GIVEN REQUEST >> Continue the explanation of how to write a CFString to the terminal in Mac OS X, picking up right after its closing recommendation to use UTF-8.

EXCERPT TO READ >>
## BEGIN

Writing a CFSTR to the terminal in Mac OS X - c

How best would I output the following code
#include <CoreFoundation/CoreFoundation.h> // Needed for CFSTR
int main(int argc, char *argv[])
{
char *c_string = "Hello I am a C String. :-).";
CFStringRef cf_string = CFStringCreateWithCString(0, c_string, kCFStringEncodingUTF8);
// output cf_string
//
}

There's no API to write a CFString directly to any file (including stdout or stderr), because you can only write bytes to a file. Characters are a (somewhat) more ideal concept; they're too high-level to be written to a file. It's like saying “I want to write these pixels”; you must first decide what format to write them in (say, PNG), and then encode them in that format, and then write that data.
So, too, with characters. You must encode them as bytes in some format, then write those bytes.
Encoding the characters as bytes/data
First, you must pick an encoding. For display on a Terminal, you probably want UTF-8, which is kCFStringEncodingUTF8. For writing to a file… you usually want UTF-8. In fact, unless you specifically need something else, you almost always want UTF-8.

## END

COLLECTED DATA >>
## BEGIN

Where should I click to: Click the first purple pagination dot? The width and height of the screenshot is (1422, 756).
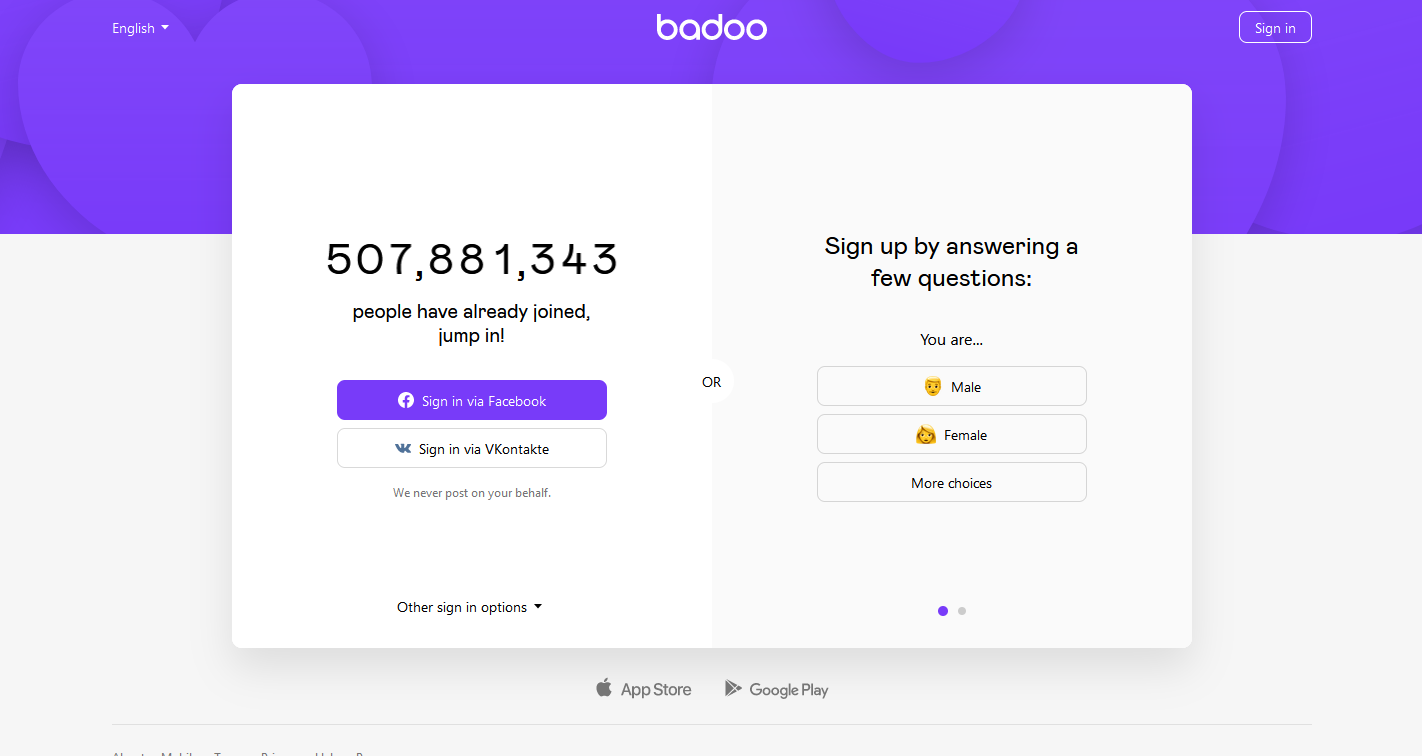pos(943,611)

## END

WRITTEN REPLY >>
Next, you must encode the characters as bytes. Creating a C string is one way; another is to create a CFData object; still another is to extract bytes (not null-terminated) directly.
To create a C string, use the CFStringGetCString function.
To extract bytes, use the CFStringGetBytes function.
You said you want to stick to CF, so we'll skip the C string option (which is less efficient anyway, since whatever calls write is going to have to call strlen)—it's easier, but slower, particularly when you use it on large strings and/or frequently. Instead, we'll create CFData.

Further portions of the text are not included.